* **Gestellte Aufgabe 1**
Geben Sie aus dem Text zum ungarischen Mediengesetz den Abschnitt wieder, der bei den Worten „Der Ungarische Außenminister“ beginnt und nach „mächtig. So so.“ endet, und benennen Sie darin „Medienrat“ in „Medienaufsichtsrat“ um.

* **Vorliegender Text**
Pressefreiheit in Europa – zum ungarischen Mediengesetz

Erst kam der Machtwechsel in Ungarn und mit ihm die „Rechtskonservativen“ um Ministerpräsident Viktor Orban ans Ruder. Die machten ein neues Mediengesetz, welches zu einem Aufschrei im ganzen EU-Raum führt.

Nun hat Ungarn zeitgleich auch noch die EU-Ratspräsidentschaft übernommen und das macht sich irgendwie gar nicht gut. Kommissionspräsident Jose Manuel Barroso fordert Klarheit von der ungarischen Regierung. Doch das Land will sich hier nicht rein reden lassen. Derweil versucht die ungarische Opposition den Spieß umzudrehen und das Gesetz gegen die Propagandisten der Regierung einzusetzen. Das Ganze hat etwas von einem düsteren Polit-Science Fiction. Doch man wird auch den Gedanken nicht los, dass hier ein europäischer Test in Sachen Medienkontrolle läuft.

Der Ungarische Außenminister Janos Martonyi versucht unterdessen einzulenken und bietet Kooperationen und notwendige Erklärungen an… Das Lustige dabei ist, dass es doch eigentlich nicht viel zu erklären gibt: Der neu geschaffene Medienrat ist bereits fleißig dabei in alle Richtungen um sich zu schlagen. So wurde unter anderem gegen den kleinen, linksliberalen Sender „Tilos Radio“ ein Verfahren eröffnet, da dieser vor einigen Monaten einen Song des Rappers Ice-T gespielt hatte. Um auf den jugendgefährdenden Charakter des Titels hinzuweisen, übersetzten die Kontrolleure diesen kurzerhand in die Landessprache – denn in Ungarn sei kaum ein Jugendlicher des US-Gangster-Rapper-Slangs mächtig. So so.

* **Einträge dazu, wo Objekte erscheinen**
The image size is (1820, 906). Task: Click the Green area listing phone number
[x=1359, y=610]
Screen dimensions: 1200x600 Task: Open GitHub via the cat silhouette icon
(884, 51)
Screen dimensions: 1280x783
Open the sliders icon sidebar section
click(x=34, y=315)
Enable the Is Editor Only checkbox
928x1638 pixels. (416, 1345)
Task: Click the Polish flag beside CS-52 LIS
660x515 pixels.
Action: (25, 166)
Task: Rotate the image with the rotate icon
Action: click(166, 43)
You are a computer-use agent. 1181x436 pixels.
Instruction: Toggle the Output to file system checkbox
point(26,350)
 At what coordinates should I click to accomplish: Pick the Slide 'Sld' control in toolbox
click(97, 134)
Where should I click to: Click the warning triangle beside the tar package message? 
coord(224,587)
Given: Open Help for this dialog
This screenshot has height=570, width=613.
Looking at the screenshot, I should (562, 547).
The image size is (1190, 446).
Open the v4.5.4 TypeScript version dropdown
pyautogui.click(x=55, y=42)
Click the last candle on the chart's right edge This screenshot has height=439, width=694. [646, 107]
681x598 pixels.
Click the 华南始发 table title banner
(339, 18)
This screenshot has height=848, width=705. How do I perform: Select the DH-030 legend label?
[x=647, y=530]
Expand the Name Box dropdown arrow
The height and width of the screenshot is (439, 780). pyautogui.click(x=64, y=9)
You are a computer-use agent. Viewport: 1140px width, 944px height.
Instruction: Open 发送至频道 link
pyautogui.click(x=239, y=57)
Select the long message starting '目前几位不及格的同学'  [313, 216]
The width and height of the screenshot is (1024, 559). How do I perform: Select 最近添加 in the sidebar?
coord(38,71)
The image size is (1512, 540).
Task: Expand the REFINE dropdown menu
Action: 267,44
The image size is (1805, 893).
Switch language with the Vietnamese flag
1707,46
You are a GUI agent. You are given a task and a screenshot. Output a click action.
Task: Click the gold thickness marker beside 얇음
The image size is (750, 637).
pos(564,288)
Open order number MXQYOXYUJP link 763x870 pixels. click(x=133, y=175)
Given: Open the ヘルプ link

* **Gestellte Aufgabe 2**
Entnehmen Sie den Einträgen unverändert die Zeilen ab der Zeile, die „You are a computer-use agent. Viewport: 1140px“ enthält, bis zum Ende der Einträge, beide Enden eingeschlossen.

* **Lösung 1**
Der Ungarische Außenminister Janos Martonyi versucht unterdessen einzulenken und bietet Kooperationen und notwendige Erklärungen an… Das Lustige dabei ist, dass es doch eigentlich nicht viel zu erklären gibt: Der neu geschaffene Medienaufsichtsrat ist bereits fleißig dabei in alle Richtungen um sich zu schlagen. So wurde unter anderem gegen den kleinen, linksliberalen Sender „Tilos Radio“ ein Verfahren eröffnet, da dieser vor einigen Monaten einen Song des Rappers Ice-T gespielt hatte. Um auf den jugendgefährdenden Charakter des Titels hinzuweisen, übersetzten die Kontrolleure diesen kurzerhand in die Landessprache – denn in Ungarn sei kaum ein Jugendlicher des US-Gangster-Rapper-Slangs mächtig. So so.

* **Lösung 2**
You are a computer-use agent. Viewport: 1140px width, 944px height.
Instruction: Open 发送至频道 link
pyautogui.click(x=239, y=57)
Select the long message starting '目前几位不及格的同学'  [313, 216]
The width and height of the screenshot is (1024, 559). How do I perform: Select 最近添加 in the sidebar?
coord(38,71)
The image size is (1512, 540).
Task: Expand the REFINE dropdown menu
Action: 267,44
The image size is (1805, 893).
Switch language with the Vietnamese flag
1707,46
You are a GUI agent. You are given a task and a screenshot. Output a click action.
Task: Click the gold thickness marker beside 얇음
The image size is (750, 637).
pos(564,288)
Open order number MXQYOXYUJP link 763x870 pixels. click(x=133, y=175)
Given: Open the ヘルプ link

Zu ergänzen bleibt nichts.